Происхождение суеверий хорошо понял английский философ-материалист Фрэнсис Бэкон, который в 1620 году писал, говоря о «призраках», которые осаждают умы людей:
«Разум человека все привлекает для поддержки и согласия с тем, что он однажды принял — потому ли, что это предмет общей веры или потому, что это ему нравится. Каковы бы ни были сила и число обстоятельств, свидетельствующих о противном, разум не замечает их, или пренебрегает ими, или отводит и опровергает их посредством различений — с большим и пагубным предубеждением, — чтобы достоверность тех прежних заключений оставалась ненарушенной. И потому правильно ответил тот, который, когда ему показали повешенные в храме изображения спасшихся принесением обета от опасного кораблекрушения и при этом добивались ответа, признает ли теперь он могущество богов, спросил в свою очередь: „А где изображения тех, кто погиб после того, как принес обет?!“
Таково основание почти всех суеверий — в астрологии, в сновидениях, в предзнаменованиях, в божественных определениях и тому подобном. Люди, услаждающие себя подобного рода суетой, отмечают то событие, которое исполнилось, и без внимания проходят мимо того, которое обмануло, хотя последнее бывает гораздо чаще…»
Когда Бэкон писал: «люди, услаждающие себя подобного рода суетой», под услаждением он, надо думать, понимал не только удовольствия, но и самоутешение, играющее весьма большую роль в происхождении суеверий.
Случай с изображением спасшихся, о которых писал Бэкон, был заимствован им у Цицерона (106-43 гг. до н. э.). Это говорит, что и в те далекие времена прогрессивным умам уже была понятна психологическая сущность суеверий.

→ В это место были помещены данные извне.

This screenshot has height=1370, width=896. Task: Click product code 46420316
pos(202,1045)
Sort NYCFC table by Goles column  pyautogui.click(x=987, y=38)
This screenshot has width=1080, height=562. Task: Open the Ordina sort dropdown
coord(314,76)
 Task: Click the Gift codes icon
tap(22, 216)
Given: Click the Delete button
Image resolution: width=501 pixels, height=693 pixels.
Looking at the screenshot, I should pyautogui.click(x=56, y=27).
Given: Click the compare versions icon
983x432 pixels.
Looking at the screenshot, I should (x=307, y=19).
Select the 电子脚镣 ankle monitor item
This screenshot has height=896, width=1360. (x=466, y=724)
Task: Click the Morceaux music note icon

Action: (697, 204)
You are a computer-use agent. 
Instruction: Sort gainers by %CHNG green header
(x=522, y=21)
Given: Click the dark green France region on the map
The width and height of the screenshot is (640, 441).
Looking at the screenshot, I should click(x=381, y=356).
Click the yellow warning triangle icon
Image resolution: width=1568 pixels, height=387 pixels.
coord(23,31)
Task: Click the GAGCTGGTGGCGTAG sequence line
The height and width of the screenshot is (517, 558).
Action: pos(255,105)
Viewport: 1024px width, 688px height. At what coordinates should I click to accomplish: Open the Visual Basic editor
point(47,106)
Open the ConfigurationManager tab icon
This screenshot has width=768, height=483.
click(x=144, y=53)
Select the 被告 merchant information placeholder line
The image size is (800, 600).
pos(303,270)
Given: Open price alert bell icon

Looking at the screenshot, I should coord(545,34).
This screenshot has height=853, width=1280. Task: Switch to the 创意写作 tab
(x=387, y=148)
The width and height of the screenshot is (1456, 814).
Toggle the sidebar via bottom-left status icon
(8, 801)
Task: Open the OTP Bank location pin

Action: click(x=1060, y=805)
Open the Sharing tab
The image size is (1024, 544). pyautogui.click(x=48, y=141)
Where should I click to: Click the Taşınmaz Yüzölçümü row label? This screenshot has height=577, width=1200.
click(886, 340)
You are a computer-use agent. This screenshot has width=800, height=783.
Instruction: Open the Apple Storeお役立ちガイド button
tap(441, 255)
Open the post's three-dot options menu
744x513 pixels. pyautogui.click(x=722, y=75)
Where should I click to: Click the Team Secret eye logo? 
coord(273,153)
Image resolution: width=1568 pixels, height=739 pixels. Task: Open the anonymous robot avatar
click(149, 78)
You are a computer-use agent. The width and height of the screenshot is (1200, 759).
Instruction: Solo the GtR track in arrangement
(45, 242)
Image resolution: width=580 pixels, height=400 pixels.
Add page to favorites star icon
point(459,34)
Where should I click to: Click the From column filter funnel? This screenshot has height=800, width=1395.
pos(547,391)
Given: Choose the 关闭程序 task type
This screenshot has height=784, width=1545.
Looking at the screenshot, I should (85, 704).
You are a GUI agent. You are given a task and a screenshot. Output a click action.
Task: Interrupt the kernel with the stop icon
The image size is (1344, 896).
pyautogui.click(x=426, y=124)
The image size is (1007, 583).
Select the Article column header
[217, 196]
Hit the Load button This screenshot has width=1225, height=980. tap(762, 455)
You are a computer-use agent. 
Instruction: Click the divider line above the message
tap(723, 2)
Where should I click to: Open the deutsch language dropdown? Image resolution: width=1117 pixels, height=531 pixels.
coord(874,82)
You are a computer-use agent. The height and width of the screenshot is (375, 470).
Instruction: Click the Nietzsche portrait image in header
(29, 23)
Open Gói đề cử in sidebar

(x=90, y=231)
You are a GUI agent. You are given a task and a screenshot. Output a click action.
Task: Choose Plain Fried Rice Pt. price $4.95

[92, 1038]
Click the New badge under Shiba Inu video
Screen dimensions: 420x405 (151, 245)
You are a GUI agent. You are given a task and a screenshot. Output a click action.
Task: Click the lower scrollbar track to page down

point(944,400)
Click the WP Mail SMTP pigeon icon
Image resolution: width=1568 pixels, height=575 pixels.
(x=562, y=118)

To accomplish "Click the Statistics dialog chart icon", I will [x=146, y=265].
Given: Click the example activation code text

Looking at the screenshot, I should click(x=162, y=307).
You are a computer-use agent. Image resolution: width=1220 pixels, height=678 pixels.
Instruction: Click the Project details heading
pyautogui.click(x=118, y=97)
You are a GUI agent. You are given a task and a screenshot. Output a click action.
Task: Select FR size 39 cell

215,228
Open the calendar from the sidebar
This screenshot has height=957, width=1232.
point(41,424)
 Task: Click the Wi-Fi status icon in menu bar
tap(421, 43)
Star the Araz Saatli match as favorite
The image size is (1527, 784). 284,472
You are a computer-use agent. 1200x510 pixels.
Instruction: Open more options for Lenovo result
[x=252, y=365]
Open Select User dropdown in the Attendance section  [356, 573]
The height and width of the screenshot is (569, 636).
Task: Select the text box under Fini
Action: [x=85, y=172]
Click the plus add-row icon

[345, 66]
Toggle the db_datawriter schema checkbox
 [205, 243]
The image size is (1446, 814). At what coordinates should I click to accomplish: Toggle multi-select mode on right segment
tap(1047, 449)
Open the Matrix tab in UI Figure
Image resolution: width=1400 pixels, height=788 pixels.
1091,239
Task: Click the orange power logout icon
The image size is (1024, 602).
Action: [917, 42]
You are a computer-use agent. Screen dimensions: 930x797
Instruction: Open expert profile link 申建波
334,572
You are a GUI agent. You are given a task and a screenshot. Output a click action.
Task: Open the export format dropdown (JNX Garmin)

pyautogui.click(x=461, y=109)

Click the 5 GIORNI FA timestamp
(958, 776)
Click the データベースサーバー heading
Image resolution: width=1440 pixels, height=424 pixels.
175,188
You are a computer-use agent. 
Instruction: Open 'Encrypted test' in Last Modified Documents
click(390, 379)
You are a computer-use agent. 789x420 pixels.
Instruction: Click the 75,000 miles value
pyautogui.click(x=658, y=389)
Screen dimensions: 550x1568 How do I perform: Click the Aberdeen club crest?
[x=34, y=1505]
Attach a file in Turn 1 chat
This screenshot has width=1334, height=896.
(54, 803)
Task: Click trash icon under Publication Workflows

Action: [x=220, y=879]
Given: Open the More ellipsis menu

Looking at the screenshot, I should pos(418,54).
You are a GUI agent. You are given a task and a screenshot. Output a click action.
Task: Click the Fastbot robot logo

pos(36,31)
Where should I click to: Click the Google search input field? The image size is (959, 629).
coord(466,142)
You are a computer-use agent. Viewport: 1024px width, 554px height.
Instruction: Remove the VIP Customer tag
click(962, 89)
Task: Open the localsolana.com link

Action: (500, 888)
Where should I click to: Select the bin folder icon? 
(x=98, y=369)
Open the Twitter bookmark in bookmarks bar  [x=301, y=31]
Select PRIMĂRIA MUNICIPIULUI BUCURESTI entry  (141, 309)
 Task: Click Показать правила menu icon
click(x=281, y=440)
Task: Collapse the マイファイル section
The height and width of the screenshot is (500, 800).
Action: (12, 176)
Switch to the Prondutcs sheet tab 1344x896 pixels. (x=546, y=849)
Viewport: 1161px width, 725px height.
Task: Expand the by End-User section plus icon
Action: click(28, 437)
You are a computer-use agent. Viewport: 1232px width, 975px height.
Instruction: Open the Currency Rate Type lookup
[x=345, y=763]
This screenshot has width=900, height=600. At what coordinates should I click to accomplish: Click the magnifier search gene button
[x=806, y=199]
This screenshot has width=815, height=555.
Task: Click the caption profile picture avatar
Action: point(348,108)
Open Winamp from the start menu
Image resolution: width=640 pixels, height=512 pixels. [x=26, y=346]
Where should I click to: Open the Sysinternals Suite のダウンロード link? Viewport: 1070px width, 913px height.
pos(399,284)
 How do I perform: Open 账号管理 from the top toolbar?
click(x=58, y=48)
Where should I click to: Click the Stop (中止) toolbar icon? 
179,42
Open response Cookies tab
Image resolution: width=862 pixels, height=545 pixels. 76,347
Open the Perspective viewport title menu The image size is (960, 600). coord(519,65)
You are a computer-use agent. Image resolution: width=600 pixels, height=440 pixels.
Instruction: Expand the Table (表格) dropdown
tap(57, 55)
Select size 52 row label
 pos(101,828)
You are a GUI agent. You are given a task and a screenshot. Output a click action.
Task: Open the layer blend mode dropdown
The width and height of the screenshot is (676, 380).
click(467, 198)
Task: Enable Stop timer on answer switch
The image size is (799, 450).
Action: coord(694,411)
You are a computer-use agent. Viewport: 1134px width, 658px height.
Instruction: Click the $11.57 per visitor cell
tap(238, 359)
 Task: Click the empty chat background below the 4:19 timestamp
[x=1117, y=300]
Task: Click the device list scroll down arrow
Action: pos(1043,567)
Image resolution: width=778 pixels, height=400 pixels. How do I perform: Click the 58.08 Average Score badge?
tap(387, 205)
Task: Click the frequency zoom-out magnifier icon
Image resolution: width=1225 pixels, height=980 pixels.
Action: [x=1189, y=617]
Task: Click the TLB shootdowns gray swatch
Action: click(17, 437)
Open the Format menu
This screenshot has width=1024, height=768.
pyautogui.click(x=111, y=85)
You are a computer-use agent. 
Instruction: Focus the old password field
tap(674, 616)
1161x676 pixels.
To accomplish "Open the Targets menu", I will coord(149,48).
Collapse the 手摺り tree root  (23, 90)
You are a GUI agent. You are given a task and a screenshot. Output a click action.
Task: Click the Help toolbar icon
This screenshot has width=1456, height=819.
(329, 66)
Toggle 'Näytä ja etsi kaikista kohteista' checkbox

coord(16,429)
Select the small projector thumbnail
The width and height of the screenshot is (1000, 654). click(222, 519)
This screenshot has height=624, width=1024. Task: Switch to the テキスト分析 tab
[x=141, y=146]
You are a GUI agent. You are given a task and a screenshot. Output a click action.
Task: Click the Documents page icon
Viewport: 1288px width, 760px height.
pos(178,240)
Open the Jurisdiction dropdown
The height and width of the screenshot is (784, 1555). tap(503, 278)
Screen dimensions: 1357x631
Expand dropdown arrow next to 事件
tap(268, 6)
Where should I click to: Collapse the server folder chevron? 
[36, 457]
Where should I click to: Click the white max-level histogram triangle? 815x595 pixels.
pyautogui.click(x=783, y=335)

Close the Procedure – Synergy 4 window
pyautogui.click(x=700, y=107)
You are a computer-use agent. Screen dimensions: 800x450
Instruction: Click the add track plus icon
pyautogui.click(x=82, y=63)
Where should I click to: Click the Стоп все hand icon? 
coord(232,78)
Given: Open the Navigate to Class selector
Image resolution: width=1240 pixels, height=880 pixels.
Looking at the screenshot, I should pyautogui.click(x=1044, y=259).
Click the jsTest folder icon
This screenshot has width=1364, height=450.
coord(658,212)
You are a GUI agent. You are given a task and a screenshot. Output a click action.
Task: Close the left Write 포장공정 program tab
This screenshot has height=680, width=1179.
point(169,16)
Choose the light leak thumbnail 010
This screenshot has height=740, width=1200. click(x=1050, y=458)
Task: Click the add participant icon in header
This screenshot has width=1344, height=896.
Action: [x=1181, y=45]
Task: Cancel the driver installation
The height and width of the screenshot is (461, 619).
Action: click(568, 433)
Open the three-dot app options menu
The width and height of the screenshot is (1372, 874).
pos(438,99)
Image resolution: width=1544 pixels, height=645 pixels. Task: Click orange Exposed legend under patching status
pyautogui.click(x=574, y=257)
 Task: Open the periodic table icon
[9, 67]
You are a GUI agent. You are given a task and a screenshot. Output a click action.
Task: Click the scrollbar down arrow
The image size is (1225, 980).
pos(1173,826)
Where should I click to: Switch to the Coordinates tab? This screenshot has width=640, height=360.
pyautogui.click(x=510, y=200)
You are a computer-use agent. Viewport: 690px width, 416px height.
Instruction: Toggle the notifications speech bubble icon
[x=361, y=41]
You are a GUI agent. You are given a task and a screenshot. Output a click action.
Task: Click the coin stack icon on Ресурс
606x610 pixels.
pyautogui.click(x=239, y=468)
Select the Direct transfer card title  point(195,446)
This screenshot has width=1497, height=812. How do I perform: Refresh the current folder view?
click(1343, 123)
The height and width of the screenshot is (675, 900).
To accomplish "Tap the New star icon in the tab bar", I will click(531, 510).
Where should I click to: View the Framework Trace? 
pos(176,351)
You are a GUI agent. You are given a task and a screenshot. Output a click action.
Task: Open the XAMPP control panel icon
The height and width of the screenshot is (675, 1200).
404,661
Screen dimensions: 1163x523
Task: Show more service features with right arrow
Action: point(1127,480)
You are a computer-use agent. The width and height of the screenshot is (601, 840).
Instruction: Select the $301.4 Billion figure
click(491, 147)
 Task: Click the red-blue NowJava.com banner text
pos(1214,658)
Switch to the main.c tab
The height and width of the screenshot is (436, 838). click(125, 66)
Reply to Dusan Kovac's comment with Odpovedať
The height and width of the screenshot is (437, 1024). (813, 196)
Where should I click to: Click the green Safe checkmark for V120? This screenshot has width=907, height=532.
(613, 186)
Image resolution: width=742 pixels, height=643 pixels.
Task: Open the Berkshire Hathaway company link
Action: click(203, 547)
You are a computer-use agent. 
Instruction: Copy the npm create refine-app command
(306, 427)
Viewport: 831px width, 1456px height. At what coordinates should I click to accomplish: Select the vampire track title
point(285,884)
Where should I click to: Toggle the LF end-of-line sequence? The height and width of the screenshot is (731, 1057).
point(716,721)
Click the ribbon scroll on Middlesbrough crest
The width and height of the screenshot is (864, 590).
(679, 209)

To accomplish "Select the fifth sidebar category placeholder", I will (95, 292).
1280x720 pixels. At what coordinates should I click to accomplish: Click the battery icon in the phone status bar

Я знал школьника, который перед экзаменами, даже готовясь к ним, не писал цифр 2 и 3, а заменял их точками. Он верил, что это плохая примета. Правда, двоек и троек он от этого получал не меньше, но в примету верить продолжал.
Если поискать в карманах наших школьников, то кое у кого можно найти разные амулеты и вообще предметы, хранимые «на счастье». Это очень не простое явление, так как от сувенира, напоминающего о приятном событии, до амулета, в «силу» которого школьник глубоко верит, переход постепенный и незаметный.
«Вдруг подполковник увидел палку, на которую опирался Мересьев, и даже побагровел:
— Опять? Дать сюда! Ты что, на пикник собрался с тросточкой! Ты где находишься, на бульваре? На губу за невыполнение приказа! Двое суток!.. Амулеты развели, асы… Шаманите. Еще бубнового туза на фюзеляже не хватает. Двое суток! Слышали?
Вырвав палку из рук Мересьева, подполковник осматривался кругом, приглядываясь, обо что бы ее сломать.
— Товарищ подполковник, разрешите доложить: он без ног, — вступился за друга инструктор Наумов…»
Так пишет Борис Полевой в «Повести о настоящем человеке».
С амулетами на боевые задания летали многие летчики всех национальностей, в том числе и наши, советские. У нас с амулетами боролись путем мобилизации общественного мнения. И это делалось не только и даже не столько с целью борьбы за передовое мировоззрение. Была и практическая причина. Амулет повышал уверенность летчика в благоприятном исходе боевого полета и тем в какой-то мере снижал его бдительность при подготовке к полету и осмотрительность в воздухе.